Some feared that publication of such information, regardless of whether scientists' intentions are altruistic, could help terrorists create biological weapons laced with genetically modified superbugs. Such germs are created by splicing drug-resistant genes in viruses normally defeated by vaccines.
"In the Soviet Union, there was some research trying to develop genetically engineered smallpox," said Ken Alibek, a former top scientist in the Soviet biological weapons program who came to the United States in 1992. "It wasn't very successful, but now with all the new advances in technology, know that it's pretty much obvious that it can be done."

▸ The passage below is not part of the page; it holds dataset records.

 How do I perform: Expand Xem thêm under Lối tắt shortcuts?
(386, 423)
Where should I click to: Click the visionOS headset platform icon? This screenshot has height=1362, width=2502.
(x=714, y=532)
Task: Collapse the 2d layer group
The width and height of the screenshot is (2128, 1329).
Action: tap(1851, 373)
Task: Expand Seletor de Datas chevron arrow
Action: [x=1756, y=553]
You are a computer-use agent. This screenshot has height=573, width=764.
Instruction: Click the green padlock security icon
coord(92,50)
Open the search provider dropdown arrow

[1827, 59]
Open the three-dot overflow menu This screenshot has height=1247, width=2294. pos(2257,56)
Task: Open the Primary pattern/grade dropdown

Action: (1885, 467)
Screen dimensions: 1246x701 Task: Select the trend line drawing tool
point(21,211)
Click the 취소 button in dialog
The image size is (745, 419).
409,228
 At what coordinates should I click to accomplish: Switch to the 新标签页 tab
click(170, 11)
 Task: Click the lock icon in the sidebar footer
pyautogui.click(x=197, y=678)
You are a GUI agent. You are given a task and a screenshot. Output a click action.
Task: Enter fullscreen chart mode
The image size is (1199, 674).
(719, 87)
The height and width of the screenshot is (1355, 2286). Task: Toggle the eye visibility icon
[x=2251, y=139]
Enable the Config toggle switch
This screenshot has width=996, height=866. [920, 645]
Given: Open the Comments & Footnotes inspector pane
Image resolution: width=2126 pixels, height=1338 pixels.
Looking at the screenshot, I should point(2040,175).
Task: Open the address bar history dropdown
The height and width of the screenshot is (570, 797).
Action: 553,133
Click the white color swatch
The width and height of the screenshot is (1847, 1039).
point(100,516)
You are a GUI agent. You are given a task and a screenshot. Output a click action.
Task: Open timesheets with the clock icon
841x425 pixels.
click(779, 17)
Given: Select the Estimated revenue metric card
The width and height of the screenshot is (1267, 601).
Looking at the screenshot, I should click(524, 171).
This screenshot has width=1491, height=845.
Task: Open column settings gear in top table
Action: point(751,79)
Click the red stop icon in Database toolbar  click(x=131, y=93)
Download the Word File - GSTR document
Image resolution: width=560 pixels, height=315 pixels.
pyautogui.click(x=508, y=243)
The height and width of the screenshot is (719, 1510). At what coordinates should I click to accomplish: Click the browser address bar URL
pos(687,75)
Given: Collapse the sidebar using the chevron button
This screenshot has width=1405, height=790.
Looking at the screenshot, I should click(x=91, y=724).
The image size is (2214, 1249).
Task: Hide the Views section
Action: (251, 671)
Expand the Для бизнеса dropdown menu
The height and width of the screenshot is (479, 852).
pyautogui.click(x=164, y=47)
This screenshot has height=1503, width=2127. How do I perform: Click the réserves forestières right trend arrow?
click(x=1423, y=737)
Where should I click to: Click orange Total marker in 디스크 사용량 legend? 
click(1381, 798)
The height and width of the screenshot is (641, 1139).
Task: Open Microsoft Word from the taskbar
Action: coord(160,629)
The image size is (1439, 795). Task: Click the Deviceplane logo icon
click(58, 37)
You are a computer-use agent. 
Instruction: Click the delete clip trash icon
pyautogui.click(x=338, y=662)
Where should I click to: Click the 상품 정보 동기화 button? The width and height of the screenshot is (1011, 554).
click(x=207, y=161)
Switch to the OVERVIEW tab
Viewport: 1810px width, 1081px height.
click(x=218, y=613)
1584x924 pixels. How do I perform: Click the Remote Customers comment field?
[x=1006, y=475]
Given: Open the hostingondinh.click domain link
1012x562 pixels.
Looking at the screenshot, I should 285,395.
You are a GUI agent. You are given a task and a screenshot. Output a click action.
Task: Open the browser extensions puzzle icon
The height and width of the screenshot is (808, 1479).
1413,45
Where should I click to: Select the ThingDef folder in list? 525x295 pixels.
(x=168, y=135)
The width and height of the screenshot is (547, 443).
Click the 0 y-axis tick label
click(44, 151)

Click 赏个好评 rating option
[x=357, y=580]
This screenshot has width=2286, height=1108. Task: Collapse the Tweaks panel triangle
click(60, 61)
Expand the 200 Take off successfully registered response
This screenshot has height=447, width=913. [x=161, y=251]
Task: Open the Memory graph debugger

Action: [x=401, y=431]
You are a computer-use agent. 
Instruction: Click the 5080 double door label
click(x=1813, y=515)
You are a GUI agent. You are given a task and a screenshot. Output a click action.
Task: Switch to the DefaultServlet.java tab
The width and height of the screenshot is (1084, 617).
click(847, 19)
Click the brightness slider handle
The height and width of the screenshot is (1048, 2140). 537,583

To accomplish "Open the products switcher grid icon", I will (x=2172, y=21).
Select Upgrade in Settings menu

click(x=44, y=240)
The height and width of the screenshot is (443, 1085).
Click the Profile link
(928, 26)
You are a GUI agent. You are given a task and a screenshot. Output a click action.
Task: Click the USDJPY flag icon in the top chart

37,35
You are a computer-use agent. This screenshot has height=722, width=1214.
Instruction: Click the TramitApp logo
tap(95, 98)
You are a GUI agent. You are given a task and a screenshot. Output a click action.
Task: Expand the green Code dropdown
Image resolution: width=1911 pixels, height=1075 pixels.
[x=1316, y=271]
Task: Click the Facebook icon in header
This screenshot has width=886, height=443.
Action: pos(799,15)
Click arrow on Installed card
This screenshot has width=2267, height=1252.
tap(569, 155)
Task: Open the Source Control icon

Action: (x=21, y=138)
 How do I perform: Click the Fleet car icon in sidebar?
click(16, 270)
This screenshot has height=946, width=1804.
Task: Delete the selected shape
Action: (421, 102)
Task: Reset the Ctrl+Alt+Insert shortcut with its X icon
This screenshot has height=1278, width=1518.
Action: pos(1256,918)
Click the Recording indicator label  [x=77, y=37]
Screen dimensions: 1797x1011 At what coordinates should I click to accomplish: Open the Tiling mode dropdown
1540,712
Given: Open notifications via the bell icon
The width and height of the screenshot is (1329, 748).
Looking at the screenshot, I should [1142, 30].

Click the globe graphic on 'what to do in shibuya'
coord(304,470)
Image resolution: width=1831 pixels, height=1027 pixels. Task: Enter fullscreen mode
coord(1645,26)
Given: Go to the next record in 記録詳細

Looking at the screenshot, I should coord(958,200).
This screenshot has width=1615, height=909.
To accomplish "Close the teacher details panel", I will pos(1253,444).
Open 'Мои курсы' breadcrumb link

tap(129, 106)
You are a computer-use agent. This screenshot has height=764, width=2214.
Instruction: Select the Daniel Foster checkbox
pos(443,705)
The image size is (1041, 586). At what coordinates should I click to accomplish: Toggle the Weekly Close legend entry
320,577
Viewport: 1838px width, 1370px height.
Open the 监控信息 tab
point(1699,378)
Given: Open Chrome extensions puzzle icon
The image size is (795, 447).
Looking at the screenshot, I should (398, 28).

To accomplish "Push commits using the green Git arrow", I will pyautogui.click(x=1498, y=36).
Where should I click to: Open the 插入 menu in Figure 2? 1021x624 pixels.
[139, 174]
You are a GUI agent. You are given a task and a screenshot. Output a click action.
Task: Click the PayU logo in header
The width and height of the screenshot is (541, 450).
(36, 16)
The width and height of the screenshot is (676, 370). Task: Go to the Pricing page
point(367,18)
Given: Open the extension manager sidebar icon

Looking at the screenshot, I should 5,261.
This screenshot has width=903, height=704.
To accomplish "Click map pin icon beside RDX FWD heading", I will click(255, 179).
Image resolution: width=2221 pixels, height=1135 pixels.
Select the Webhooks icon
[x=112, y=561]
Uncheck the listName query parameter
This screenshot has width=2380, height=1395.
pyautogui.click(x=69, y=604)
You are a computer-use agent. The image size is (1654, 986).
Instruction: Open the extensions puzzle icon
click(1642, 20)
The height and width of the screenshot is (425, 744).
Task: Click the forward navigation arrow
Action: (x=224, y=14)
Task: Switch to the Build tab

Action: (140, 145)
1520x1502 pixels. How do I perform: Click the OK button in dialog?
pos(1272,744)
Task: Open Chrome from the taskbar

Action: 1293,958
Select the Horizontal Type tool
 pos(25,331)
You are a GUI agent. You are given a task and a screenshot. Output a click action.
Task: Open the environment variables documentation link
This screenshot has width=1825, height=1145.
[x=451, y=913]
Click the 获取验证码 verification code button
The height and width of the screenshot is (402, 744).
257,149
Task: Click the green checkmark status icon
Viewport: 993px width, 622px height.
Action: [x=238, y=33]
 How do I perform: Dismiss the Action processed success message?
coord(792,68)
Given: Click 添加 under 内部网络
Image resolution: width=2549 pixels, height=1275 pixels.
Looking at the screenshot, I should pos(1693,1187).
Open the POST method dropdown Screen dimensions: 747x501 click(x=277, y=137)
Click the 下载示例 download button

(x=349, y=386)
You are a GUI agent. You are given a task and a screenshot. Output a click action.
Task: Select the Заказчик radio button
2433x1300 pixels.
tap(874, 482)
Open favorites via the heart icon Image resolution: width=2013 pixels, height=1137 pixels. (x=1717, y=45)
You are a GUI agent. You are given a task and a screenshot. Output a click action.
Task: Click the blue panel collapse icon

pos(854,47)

Alibek, a director of George Mason University's National Center for Biodefense, believes Buller's work and similar research should be confidential to impede terrorists and rogue nations from acquiring knowledge about genetically engineered bioweapons.
Buller counters that publicizing such work will deter terrorists by showing that scientists can build defenses against souped-up bioweapons. Buller also believes scientists must genetically engineer pathogens to understand how to defeat them.
"All this is out there," Buller said of bioweapons research. "There are cookbooks easily attainable on how to make this stuff."
Buller said his work replicated a nearly 3-year-old Australian study, which the scientific community continues to debate.
In that study, scientists trying to beat back an overabundance of mice in Australia spliced a single foreign gene into a typically mild mousepox virus in hopes of creating a genetically engineered sterility treatment. Instead, they created a mousepox strain so powerful that it killed even those mice inoculated against the virus.
Buller's team improved upon the Australian accident, said Larry Kerr of the White House Office of Science and Technology Policy.
"They did a more thorough analysis," Kerr said. "It's more substantive and it went a step further: They developed a counter measure."
Buller said infected mice recovered when treated with a combination of anti-viral drugs, providing hope that a treatment against genetically engineered smallpox could be developed.
Smallpox historically kills about a third of its victims and can be transmitted from person to person, unlike anthrax and other biological weapons.
Smallpox has plagued humans for centuries, and it's believed to have killed more people than all wars and epidemics combined. Death typically follows massive hemorrhaging.